Quinn strinse la mascella e contò fino a dieci, cercando di calmare la rabbia che stava montando dentro di lei.

«È un'impicciona.» Disse infine.

«Deve per forza farti delle domande sulla tua vita se vuole aiutarci in qualche modo! E fidati, almeno lei lo vuole!»

«Non voglio parlare della mia vita!» Gridò, esasperata, Quinn, battendo una mano sull'isola della cucina. «Non voglio che un'estranea mi chieda di mio padre, della mia infanzia e di tutte quelle cose che mi sono lasciata alle mie spalle molto tempo fa!»

La tazza che Rachel aveva fra le mani si infranse contro il pavimento della cucina, portandosi dietro l'eco delle urla di Quinn. Il liquido che era al suo interno fece in fretta a propagarsi sul suolo, ad esso avrebbero potuto unirsi le lacrime di Rachel se non () avesse deciso di trattenerle con tutte le sue forze.

«Perché deve essere tutto così maledettamente difficile con te?» Chiese Rachel con la disperazione a bruciarle la gola.

Quinn si passò una mano sul volto. «Perché invece per te è tutto così semplice?» Chiese retorica. «Non sono tutti come te, Rachel. Non hanno avuto tutti la tua vita, non tutti erano chiusi in una bolla d'amore e affetto!» Continuò imperterrita.

«Hai ragione! È ovvio che tu sia stata e sia tutt'ora rinchiusa in una bolla di impazienza ed intolleranza!» Rispose con la rabbia negli occhi.

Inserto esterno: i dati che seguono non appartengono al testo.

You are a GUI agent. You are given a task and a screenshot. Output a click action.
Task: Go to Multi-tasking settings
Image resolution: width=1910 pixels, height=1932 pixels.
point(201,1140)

«Sono stata fin troppo paziente Rachel, credimi! Ho resistito alla tentazione di andarmene e lasciarti con quella strizzacervelli da quattro soldi e, a dirla tutta, proprio ora mi sto trattenendo dal dire qualcosa che, puoi credermi, non ti piacerebbe affatto!»

«Davvero??» Disse sprezzante. «Me ne meraviglio visto che non fai altro che escludermi dalla tua vita! Forza Quinn, dimmi quello che ti tieni dentro, avanti!»

«Oh, non costringermi, Rachel!» La mise in guardia, con un'espressione che non prometteva nulla di buono. Nei suoi occhi bruciava un fuoco di pura rabbia, che, nonostante tutto, avrebbe preferito non far divampare.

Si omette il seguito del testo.